_LISTED RECORDS_
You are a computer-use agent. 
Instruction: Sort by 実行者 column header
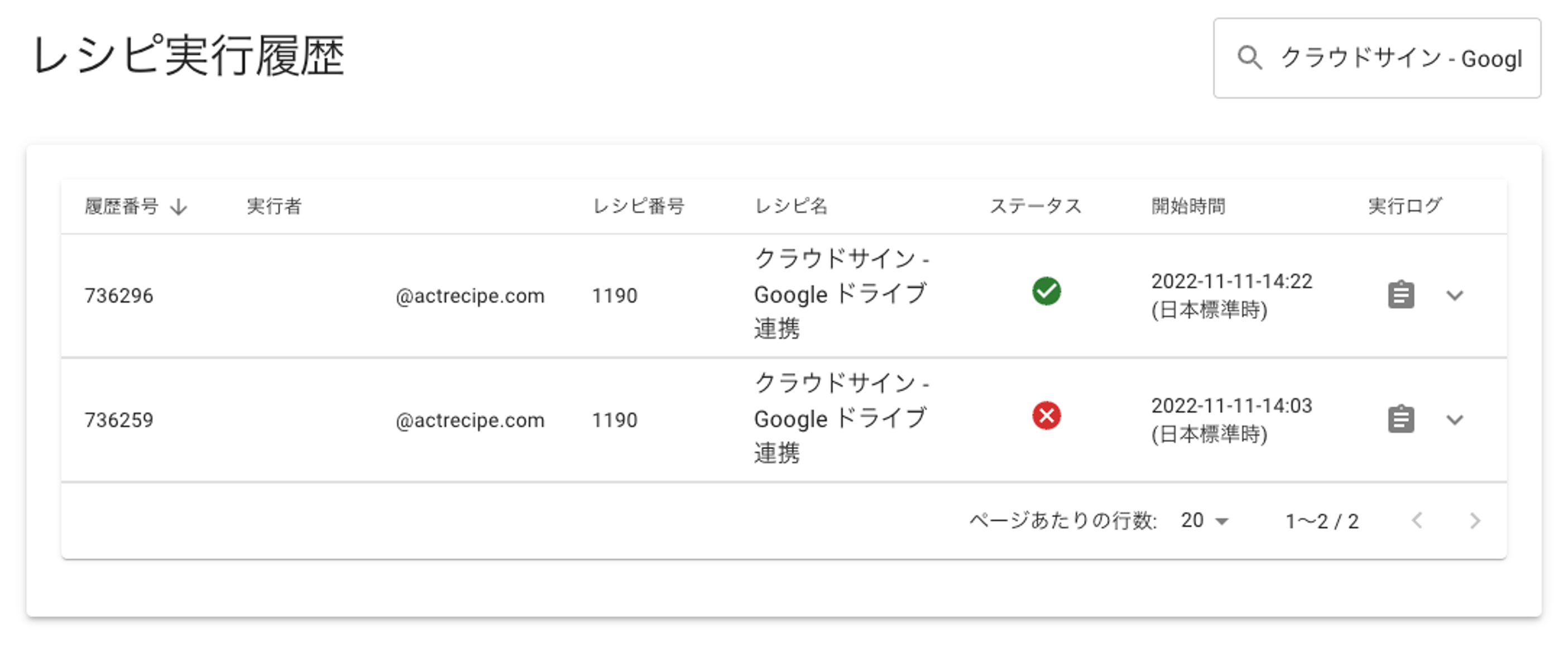(x=274, y=207)
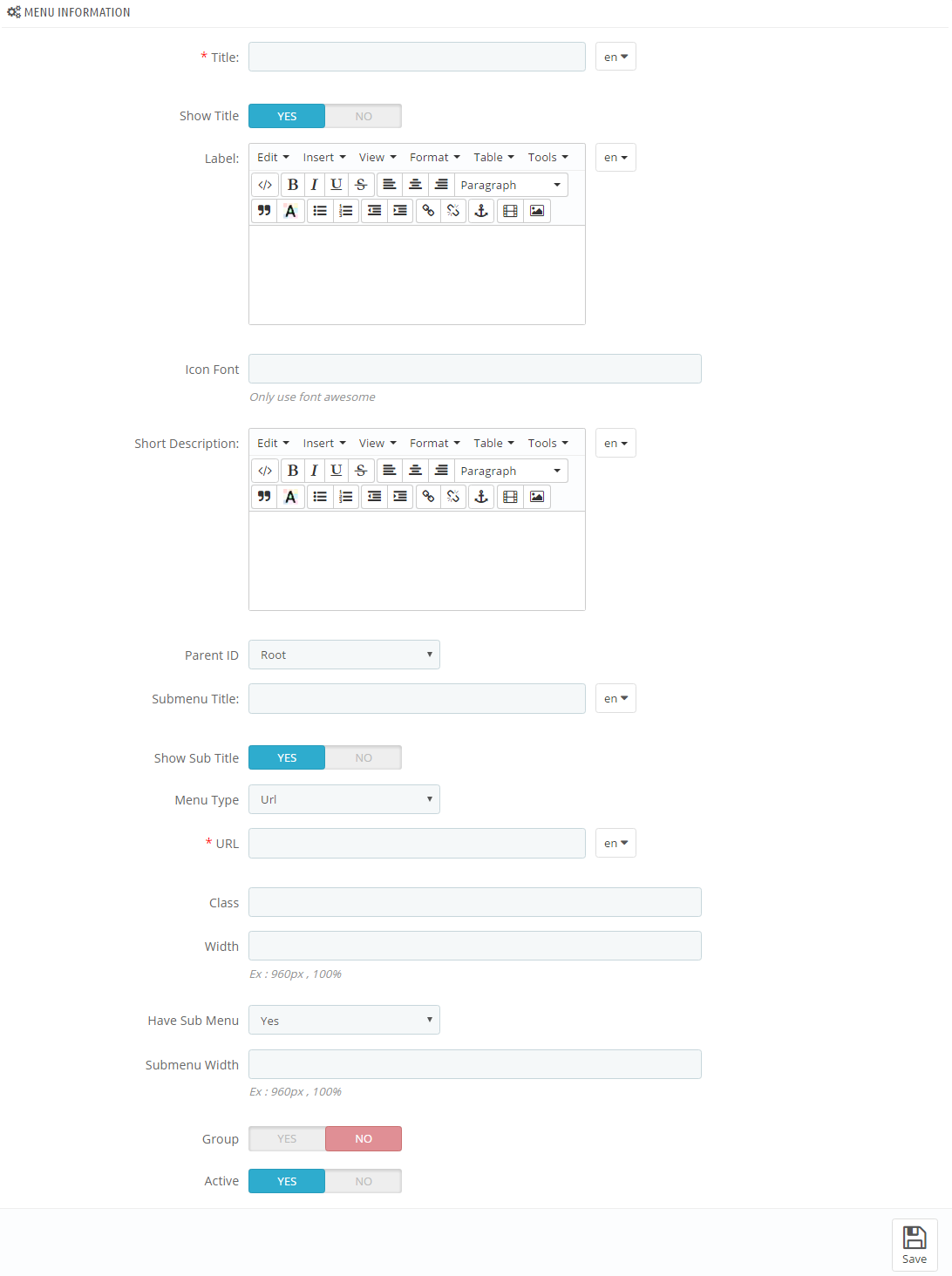The image size is (952, 1276).
Task: Set Group toggle to YES
Action: pos(287,1139)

_WHAT THIS TASK INVOLVES_
Leaving the images out, return every record exactly.

_EXERCISE RESULT_
You are a computer-use agent. 
Instruction: Sort by 実行者 column header
(x=274, y=207)
The image size is (952, 1276).
Task: Set Group toggle to YES
Action: pos(287,1139)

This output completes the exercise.